What you need to do: Copy the listing from the line with "Broschüre (497, 218)" up to and including the line with "คาสิโนออนไลน์ (528, 1366)".

━━━━━ Provided data

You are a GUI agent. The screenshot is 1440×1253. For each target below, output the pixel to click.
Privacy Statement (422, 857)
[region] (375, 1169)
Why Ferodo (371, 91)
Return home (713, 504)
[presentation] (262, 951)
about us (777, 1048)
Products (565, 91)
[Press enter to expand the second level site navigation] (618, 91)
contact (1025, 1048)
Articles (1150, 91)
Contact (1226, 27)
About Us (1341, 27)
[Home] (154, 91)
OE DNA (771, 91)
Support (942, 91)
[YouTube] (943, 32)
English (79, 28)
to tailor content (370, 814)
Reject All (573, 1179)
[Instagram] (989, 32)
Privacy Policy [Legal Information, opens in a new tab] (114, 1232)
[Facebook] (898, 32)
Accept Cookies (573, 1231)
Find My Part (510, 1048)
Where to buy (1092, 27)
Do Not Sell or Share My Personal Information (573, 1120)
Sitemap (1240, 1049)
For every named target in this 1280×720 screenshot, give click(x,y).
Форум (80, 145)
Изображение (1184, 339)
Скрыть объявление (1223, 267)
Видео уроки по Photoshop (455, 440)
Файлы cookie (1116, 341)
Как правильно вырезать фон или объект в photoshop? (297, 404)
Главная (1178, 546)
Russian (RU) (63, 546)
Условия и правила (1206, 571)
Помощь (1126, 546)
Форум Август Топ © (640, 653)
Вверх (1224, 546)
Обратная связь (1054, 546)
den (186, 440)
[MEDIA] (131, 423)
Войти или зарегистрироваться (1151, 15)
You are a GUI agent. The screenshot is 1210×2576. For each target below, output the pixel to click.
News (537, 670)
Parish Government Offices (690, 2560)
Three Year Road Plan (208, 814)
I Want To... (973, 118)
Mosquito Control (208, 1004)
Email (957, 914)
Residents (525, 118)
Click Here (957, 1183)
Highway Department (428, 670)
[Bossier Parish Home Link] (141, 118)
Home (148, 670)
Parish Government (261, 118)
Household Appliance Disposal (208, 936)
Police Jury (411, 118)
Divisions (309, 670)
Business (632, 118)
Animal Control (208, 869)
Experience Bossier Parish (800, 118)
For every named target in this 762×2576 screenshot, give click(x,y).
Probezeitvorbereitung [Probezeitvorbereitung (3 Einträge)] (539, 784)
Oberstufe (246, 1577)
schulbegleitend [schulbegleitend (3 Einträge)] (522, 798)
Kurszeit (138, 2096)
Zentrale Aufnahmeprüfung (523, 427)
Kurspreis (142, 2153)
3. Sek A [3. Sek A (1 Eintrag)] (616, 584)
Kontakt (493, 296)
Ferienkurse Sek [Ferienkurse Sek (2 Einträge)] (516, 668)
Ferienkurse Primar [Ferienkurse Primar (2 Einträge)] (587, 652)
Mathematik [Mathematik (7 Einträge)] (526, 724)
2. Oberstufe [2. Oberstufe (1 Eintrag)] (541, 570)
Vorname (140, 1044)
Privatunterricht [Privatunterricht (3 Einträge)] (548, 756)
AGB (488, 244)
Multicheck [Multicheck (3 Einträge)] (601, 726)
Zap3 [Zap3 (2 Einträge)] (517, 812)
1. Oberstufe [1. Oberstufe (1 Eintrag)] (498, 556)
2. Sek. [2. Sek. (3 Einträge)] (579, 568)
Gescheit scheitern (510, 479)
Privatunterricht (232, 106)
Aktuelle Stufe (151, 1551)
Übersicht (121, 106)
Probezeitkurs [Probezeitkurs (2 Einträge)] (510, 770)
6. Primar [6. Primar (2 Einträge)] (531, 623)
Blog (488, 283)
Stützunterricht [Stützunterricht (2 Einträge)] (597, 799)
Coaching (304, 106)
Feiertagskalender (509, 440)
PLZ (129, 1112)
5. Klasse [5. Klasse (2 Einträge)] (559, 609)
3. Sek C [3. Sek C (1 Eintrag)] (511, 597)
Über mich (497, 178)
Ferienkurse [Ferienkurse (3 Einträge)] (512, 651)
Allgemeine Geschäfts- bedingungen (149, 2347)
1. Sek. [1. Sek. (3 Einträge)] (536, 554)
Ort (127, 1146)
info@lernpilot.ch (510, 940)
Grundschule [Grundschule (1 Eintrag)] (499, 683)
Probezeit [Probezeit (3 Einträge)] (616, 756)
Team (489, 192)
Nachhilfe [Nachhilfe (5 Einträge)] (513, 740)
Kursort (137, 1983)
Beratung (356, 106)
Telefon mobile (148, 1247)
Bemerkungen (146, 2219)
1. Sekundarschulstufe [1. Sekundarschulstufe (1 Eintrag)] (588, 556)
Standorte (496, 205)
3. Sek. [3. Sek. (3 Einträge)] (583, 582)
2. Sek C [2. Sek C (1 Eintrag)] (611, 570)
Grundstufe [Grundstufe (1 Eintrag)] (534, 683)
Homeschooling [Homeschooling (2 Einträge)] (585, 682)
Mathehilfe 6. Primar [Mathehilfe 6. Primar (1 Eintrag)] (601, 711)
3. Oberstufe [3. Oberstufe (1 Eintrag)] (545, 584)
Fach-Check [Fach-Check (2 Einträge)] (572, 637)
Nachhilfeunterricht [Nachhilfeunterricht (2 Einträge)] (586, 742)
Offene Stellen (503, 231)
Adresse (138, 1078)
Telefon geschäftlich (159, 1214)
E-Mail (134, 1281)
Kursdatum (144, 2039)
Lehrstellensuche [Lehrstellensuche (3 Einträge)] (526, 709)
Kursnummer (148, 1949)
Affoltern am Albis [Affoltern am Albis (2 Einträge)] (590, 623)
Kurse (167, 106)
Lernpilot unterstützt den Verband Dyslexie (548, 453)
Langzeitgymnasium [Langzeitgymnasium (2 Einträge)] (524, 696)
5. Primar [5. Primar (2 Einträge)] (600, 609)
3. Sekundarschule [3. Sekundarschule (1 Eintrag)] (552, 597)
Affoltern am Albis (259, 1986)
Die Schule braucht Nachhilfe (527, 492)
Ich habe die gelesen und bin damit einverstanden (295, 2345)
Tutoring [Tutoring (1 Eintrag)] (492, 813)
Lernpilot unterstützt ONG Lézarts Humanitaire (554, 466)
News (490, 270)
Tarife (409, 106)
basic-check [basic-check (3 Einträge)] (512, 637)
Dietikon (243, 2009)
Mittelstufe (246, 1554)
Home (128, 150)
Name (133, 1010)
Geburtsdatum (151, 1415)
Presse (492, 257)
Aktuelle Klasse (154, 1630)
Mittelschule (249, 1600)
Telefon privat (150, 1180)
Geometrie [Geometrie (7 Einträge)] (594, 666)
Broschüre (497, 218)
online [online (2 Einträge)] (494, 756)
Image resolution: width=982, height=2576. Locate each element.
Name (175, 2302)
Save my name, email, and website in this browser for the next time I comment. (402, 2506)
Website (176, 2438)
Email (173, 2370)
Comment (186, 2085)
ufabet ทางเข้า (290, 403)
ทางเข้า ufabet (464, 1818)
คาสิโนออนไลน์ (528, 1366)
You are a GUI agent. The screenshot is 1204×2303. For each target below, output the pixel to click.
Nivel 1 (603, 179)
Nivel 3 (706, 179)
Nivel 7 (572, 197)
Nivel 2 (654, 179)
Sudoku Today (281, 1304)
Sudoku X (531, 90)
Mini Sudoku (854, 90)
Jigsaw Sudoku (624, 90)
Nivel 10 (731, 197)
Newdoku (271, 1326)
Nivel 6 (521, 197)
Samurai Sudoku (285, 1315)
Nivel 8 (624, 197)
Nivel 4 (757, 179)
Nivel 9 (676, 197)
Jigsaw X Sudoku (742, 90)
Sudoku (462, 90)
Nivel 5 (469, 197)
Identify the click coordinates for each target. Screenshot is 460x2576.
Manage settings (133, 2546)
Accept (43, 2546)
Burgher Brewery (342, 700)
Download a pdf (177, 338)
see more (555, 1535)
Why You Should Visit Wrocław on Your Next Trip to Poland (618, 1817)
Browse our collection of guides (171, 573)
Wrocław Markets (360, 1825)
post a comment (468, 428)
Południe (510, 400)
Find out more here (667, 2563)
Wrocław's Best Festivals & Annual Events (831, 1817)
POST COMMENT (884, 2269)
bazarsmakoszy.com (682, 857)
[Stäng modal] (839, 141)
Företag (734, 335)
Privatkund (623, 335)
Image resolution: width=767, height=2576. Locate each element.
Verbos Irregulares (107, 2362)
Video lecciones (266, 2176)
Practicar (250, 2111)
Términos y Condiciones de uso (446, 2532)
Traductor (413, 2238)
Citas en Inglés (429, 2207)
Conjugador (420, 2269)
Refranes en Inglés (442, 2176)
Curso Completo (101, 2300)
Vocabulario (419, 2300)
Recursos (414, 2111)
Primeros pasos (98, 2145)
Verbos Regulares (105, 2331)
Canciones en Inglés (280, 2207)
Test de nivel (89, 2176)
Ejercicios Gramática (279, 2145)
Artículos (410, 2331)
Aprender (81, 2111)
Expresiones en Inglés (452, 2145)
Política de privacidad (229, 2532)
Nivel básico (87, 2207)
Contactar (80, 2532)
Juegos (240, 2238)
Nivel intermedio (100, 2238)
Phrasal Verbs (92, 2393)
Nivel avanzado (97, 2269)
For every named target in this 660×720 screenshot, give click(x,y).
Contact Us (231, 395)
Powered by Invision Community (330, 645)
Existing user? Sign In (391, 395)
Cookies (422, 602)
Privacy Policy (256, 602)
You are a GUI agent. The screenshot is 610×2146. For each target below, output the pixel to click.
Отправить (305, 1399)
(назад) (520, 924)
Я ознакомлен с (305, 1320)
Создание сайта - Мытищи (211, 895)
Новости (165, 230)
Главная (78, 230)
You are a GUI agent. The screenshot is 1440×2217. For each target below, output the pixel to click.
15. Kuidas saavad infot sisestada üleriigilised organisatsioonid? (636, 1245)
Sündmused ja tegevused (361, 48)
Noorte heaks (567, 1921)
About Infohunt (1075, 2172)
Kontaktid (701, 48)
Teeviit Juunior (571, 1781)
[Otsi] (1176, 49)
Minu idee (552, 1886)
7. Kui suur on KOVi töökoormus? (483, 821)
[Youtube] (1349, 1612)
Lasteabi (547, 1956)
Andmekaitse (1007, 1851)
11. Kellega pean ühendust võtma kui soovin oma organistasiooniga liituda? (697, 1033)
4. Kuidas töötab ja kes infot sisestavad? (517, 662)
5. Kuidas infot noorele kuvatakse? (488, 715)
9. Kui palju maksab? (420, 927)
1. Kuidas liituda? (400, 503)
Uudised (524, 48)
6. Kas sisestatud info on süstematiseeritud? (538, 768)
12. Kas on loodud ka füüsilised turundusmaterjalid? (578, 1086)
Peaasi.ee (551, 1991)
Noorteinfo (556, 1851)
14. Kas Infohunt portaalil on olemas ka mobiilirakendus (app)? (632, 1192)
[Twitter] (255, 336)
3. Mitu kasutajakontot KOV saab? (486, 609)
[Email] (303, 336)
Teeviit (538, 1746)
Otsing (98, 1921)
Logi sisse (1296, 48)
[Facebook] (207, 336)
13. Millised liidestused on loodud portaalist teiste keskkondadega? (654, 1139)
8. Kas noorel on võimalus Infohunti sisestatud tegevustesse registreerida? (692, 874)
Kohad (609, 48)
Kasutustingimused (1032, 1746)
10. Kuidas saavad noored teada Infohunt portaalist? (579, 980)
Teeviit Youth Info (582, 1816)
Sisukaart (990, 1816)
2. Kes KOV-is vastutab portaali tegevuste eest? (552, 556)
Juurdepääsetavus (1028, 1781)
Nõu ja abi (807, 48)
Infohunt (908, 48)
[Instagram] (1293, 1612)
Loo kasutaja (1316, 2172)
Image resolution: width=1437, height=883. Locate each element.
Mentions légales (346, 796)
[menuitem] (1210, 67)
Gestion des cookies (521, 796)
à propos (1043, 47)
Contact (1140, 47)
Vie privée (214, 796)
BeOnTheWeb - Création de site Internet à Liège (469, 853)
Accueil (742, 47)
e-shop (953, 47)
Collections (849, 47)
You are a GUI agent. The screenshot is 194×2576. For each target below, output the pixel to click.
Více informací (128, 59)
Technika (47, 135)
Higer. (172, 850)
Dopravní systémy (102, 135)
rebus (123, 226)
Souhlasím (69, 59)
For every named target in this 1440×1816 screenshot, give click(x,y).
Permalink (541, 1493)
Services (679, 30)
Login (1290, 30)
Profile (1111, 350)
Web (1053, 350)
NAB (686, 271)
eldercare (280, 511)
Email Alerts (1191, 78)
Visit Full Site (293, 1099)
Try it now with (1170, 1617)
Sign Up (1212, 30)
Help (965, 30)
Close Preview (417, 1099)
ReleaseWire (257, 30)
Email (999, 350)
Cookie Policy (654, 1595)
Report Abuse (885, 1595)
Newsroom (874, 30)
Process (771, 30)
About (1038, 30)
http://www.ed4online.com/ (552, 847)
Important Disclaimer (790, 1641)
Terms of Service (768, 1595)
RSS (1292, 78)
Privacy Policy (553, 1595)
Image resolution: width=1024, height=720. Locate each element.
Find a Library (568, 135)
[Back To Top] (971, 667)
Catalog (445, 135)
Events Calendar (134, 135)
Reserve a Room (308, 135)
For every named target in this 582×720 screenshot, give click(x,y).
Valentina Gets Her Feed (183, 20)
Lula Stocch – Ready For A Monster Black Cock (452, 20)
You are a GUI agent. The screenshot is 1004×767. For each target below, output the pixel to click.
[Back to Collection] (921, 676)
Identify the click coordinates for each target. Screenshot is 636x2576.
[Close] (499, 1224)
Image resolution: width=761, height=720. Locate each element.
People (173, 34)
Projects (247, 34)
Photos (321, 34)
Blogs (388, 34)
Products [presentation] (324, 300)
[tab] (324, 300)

━━━━━━━━━━

The result:
Broschüre (497, 218)
online [online (2 Einträge)] (494, 756)
Image resolution: width=982, height=2576. Locate each element.
Name (175, 2302)
Save my name, email, and website in this browser for the next time I comment. (402, 2506)
Website (176, 2438)
Email (173, 2370)
Comment (186, 2085)
ufabet ทางเข้า (290, 403)
ทางเข้า ufabet (464, 1818)
คาสิโนออนไลน์ (528, 1366)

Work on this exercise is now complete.